Nun also der Stabwechsel – und obendrein einer wie aus dem Lehrbuch. Aus vollem Lauf, ohne monatelange Gerüchte, für die breite Öffentlichkeit eher überraschend, die Nachfolge geräuschlos vorbereitet, ohne zähe Debatten exekutiert – und auch den Koalitionspartner rechtzeitig eingebunden. Und das alles zur Mitte einer Legislaturperiode, so dass der Nachfolger (oder die Nachfolgerin) noch genügend Zeit hat, sich der Öffentlichkeit bekannt zu machen.Kurt Beck ist das mit Malu Dreyer 2012 in Mainz gelungen, Volker Bouffier (CDU) bei etwas weniger Vorlauf 2022 mit Boris Rhein. Olaf Lies, ganz enger Wegbegleiter von Weil und die grüne Spitzenfrau Julia Willie Hamburg waren schon vor einigen Tagen im Bilde. Der Grünen-Fraktion stattete Weil am Dienstag einen Blitzbesuch ab, bevor er vor die Presse trat.

Nun soll Wirtschaftsminister Olaf Lies übernehmen.
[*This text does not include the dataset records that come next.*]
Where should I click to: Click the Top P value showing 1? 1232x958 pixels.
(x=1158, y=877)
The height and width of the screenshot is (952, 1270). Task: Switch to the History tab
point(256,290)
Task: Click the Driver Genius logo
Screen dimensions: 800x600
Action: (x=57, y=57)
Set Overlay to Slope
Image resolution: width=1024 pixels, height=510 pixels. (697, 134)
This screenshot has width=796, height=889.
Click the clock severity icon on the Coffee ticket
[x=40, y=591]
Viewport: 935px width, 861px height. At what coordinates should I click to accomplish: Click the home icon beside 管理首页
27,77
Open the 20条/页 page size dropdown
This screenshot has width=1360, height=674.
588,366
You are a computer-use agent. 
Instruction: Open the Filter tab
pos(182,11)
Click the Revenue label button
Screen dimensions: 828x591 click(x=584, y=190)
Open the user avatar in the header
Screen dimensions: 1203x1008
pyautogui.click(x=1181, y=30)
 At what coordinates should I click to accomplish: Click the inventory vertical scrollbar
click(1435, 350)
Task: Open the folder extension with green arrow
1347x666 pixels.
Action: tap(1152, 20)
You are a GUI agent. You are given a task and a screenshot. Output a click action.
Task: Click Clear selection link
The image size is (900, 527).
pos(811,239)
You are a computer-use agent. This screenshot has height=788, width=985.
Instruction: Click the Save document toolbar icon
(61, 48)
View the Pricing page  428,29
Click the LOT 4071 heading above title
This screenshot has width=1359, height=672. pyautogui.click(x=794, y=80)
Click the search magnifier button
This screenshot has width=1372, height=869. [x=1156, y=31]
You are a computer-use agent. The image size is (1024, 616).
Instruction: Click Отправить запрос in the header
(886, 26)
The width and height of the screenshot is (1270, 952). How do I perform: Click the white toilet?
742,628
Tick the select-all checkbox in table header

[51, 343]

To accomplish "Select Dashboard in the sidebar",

Der gleiche Lies, inzwischen 57 Jahre alt, der sich mit Weil im Jahr 2012 um die Spitzenkandidatur für die Landtagswahl 2013 duelliert hatte. Weil siegte seinerzeit mit 53 gegen 46 Prozent – und holte den Konkurrenten nach dem Wahlerfolg im Jahr darauf als Verkehrsminister in sein Kabinett. Lange übte sich Lies in Geduld – so lange, dass ihn die taz schon „Prince Charles von der Leine“ nannte.

Und doch: „Aus der Wettbewerbssituation ist eine Freundschaft entstanden“, beschrieb Weil das Verhältnis der beiden. Lies sei „absolut integer“ und stets „absolut loyal“ gewesen, auch als der Rückenwind für Weil zwischendurch abebbte. Und solche Phasen gab es mehrfach. Das ist keine Selbstverständlichkeit im struppigen politischen Geschäft, und der Noch-Ministerpräsident wusste es zu schätzen. Obendrein sei Lies zu einem „der echten Leistungsträger“ der Landespolitik herangewachsen. Das wird er demnächst in der Staatskanzlei beweisen müssen. Noch nicht entschieden ist, wer Lies als Wirtschaftsminister folgen soll.